Après le décès à Nice, lundi 27 juillet, d’une femme de 25 ans lors d’un soin esthétique réalisé sans autorisation, médecins et esthéticiens pressent le gouvernement d’agir plus efficacement contre les soins esthétiques clandestins. La victime, qui s’était rendue dans un petit salon de beauté situé dans l’ouest de Nice pour des injections de botox au niveau des fesses, a fait un malaise juste après une injection de lidocaïne, un produit anesthésiant, et n’a pas pu être réanimée. En mars, une femme d’une quarantaine d’années est décédée dans des circonstances similaires à Villeurbanne, dans la banlieue lyonnaise.
Selon un communiqué du procureur de Nice, Damien Martinelli, trois personnes ont été mises en examen : la gérante du salon, âgée d’environ 28 ans, et la femme ayant réalisé l’injection, âgée d’environ 36 ans, ainsi que le mari de la seconde, qui avait emporté des produits juste après le drame avant de les remettre aux enquêteurs.
Lors de la perquisition du salon, les enquêteurs ont trouvé 1.500 euros en liquide et "de nombreux produits neufs et usagés, notamment des médicaments, des seringues et des produits injectables manifestement en provenance d’Asie", selon le communiqué. La femme ayant réalisé l’injection n’avait aucune formation spécifique et intervenait via le bouche à oreille depuis 2022. Installée en région parisienne, elle était en vacances dans le Var et avait été sollicitée par la gérante du salon niçois.
L’affaire s’inscrit "dans un contexte de développement de ces activités illicites et dangereuses", a regretté M. Martinelli. En juin, sa juridiction a connu deux affaires distinctes autour d’injections clandestines.
40% des injections esthétiques
En dépit des risques, ces pratiques semblent s’être largement banalisées. Dans une lettre ouverte adressée à la Ministre de la santé, Stéphanie Rist, le Syndicat des médecins libéraux et le Cercle des bonnes pratiques en médecine esthétique affirment que les fake injectors ont déjà conquis "une part considérable de clientèle". Les deux organisations estiment que "près de 40% des personnes ayant recours à des injections esthétiques en France s’adressent aujourd’hui à des personnes qui ne sont pas médecins".
Dans un communiqué, le Dr Eric Essayagh, médecin esthétique à Nice et coprésident du Cercle des bonnes pratiques en médecine esthétique, évoque "une urgence de santé publique", dénonçant des injections réalisées "en dehors du cadre médical, dans des appartements, des instituts ou des lieux qui échappent à tout contrôle".

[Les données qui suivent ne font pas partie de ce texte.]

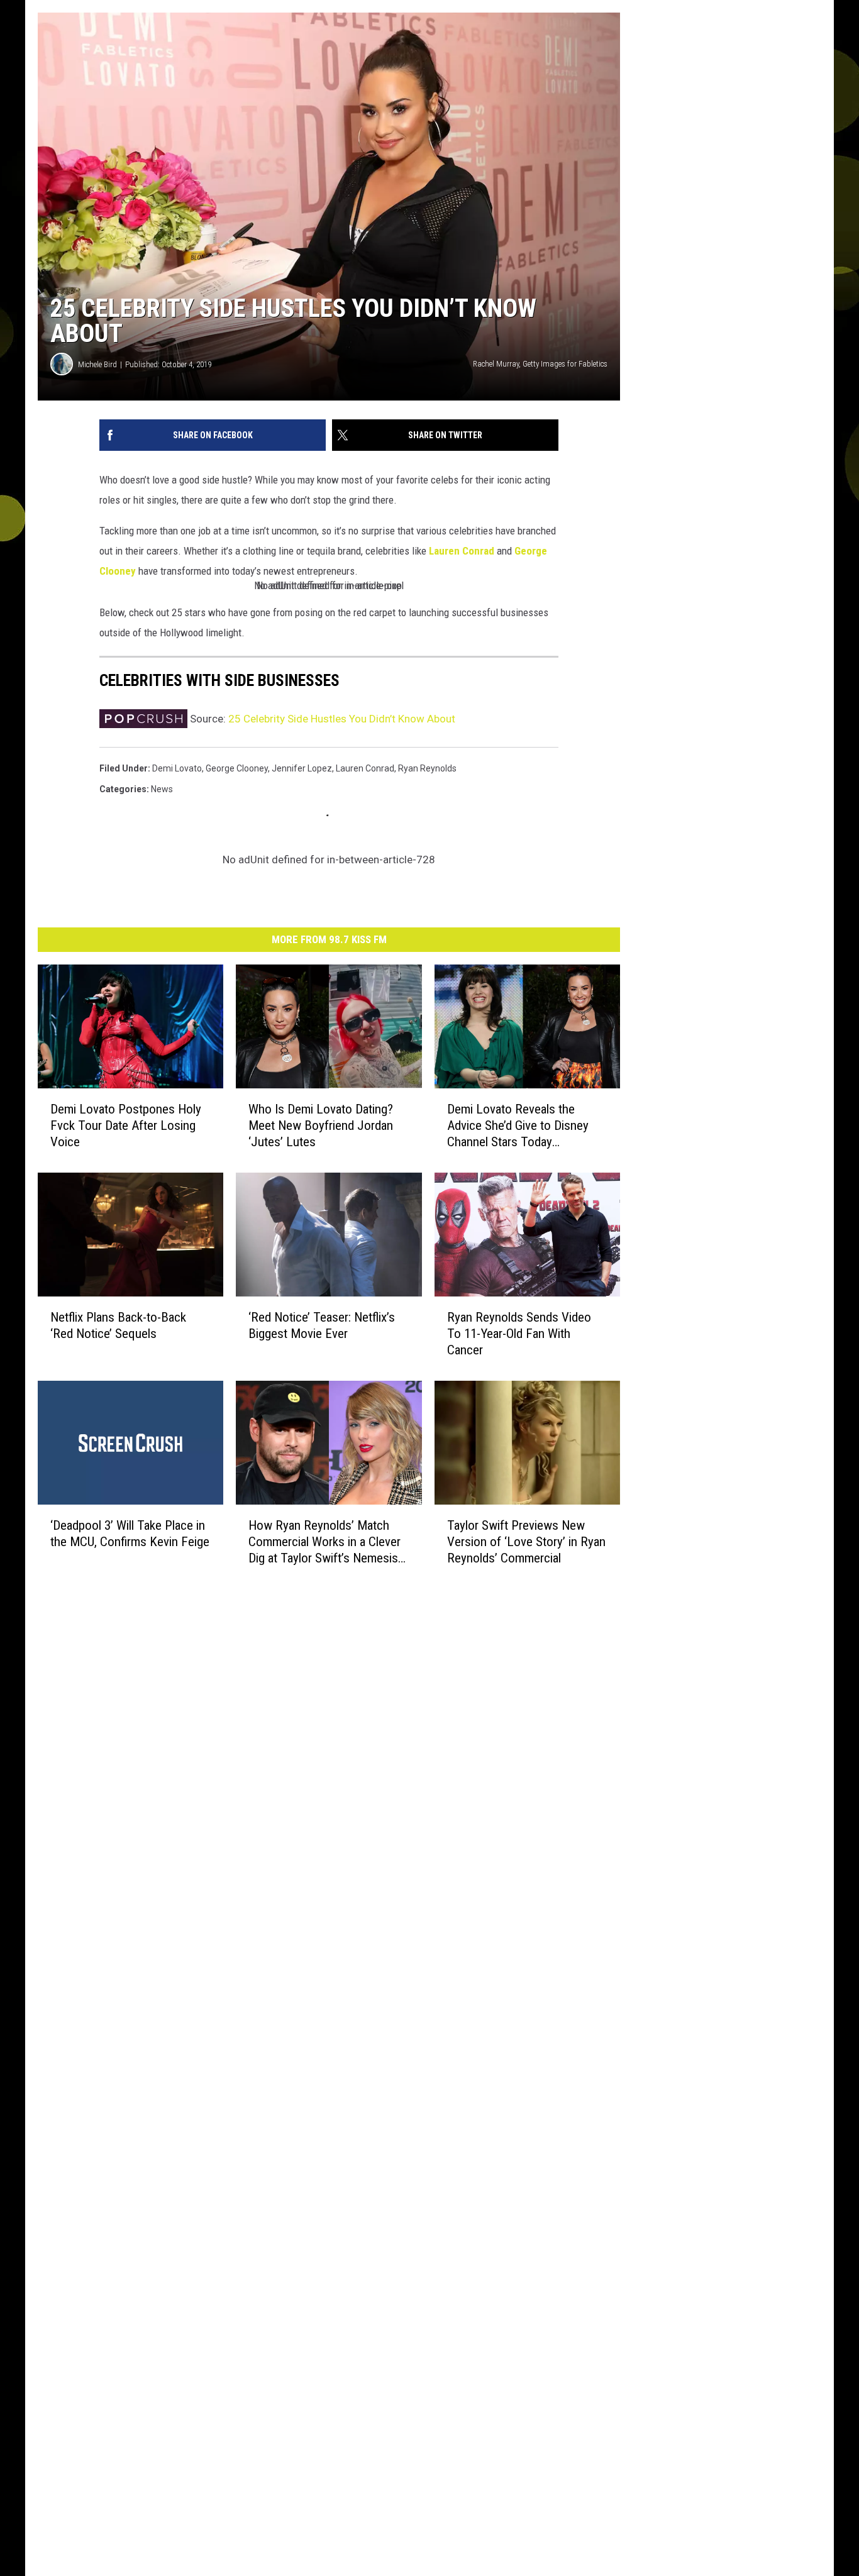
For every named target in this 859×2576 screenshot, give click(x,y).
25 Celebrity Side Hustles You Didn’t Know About (341, 718)
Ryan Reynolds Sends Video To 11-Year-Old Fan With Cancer (519, 1333)
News (162, 789)
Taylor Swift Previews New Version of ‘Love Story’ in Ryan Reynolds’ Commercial (526, 1542)
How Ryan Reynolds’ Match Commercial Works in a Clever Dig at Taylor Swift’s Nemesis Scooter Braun (324, 1542)
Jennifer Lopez (302, 768)
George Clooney (237, 768)
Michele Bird (97, 364)
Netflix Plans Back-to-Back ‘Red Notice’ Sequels (118, 1325)
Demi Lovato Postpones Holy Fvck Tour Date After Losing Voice (125, 1125)
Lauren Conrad (461, 550)
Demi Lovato (177, 768)
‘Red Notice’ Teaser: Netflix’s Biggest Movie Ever (321, 1325)
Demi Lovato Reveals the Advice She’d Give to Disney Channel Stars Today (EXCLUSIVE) (518, 1126)
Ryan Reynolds (427, 768)
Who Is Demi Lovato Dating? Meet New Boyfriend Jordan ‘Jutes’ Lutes (320, 1125)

Or, les décès ne sont que la partie émergée de l’iceberg, "des centaines de patients" étant victimes "de complications, de blessures ou de séquelles provoquées par des fake injectors".
Les deux organisations de médecins demandent que le texte d’application du décret du 9 juillet 2026 soit publié [1] dans sans délai afin de permettre un accès à la toxine botulique pour les médecins formés et assurés et la mise en place effective d’une offre de médecine esthétique.
De son côté, la Confédération Nationale Artisanale des Instituts de Beauté et Spas (CNAIB SPA) déplore que certaines pratiques, telles que la prothésie ongulaire, l’extension de cils ou le maquillage semi-permanent, aient été exclues ou maintenues hors du champ des soins esthétiques réservés aux professionnels qualifiés. Selon elle, cette déréglementation permet l’exercice d’un large éventail d’activités esthétiques sans aucune formation obligatoire.
Expliquant demander depuis 2021, aux gouvernements successifs l’ouverture d’un chantier global de réforme du métier, la CNAIB-SPA souligne que les professionnels qualifiés de l’esthétique disposent d’une formation reconnue, notamment en matière d’hygiène et de réglementation, et refuse qu’ils soient "assimilés à des personnes pratiquant illégalement des injections ou d’autres actes médicaux".
Médecins et esthéticiens s’accordent pour demander au gouvernement une action ferme pour mettre un terme aux activités illégales.